Previously, only share repurchases by unlisted companies were subject to such a tax. The measure is a part of anti-abuse provisions and aimed at curbing wrongful exploitation of the buyback route.

“The law does not provide any exemption for companies which have filed their prospectus with Sebi,” said Lokesh Shah, partner at law firm Luthra & Luthra. “Any buyback implemented on or after July 5, 2019, by listed companies is subject to the additional income tax, payable by the company, at an effective tax rate of 23.29 per cent consequent to the buyback.”

Although the Infosys buyback opened for public subscription on March 19, the new tax will still be applicable since the rules apply to any payment a company makes for buybacks after July 5. The Infosys buyback will close on September 20 after which the company will make the payout to shareholders.

Share buybacks of Welspun, SKP Securities and Star Cements among others are in the offing.

Tax experts are awaiting clarity on how the buyback tax will be calculated. Currently, the tax on unlisted companies is calculated on the basis of the difference between buyback and issue prices. The government has extended the same formula for listed companies but that doesn’t take into consideration the fact that listed shares are frequently traded. Experts said tax should be calculated on the cost at which investors bought the shares and not the original issue price.

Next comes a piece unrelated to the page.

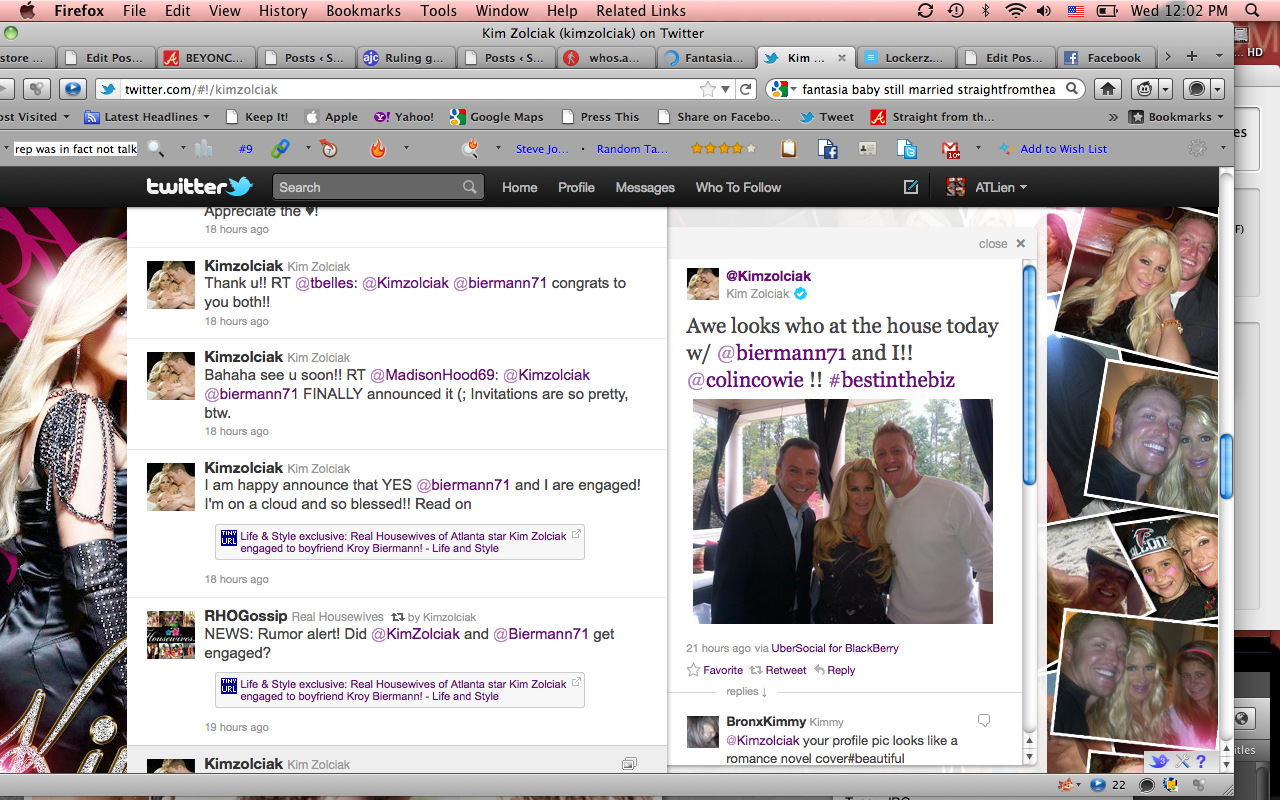The height and width of the screenshot is (800, 1280).
Task: Click the search magnifier in the Twitter search box
Action: point(470,187)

“Buyback tax is payable on the difference between buyback price and the price at which shares are issued by the company,” said Amit Maheshwari, partner, Ashok Maheshwary & Associates. “As of now, the way the section is worded, for calculating the amount on which the tax is applicable, the purchase price of investor would not be taken into account and hence could lead to potential double taxation to that extent.”

For investors, buybacks will be beneficial as they will not have to pay capital gains tax on these shares. Until now, gains made from buybacks were subject to capital gains tax in the investor’s hand. Now, companies will have to deduct the tax based on the amount payable on account of share repurchases.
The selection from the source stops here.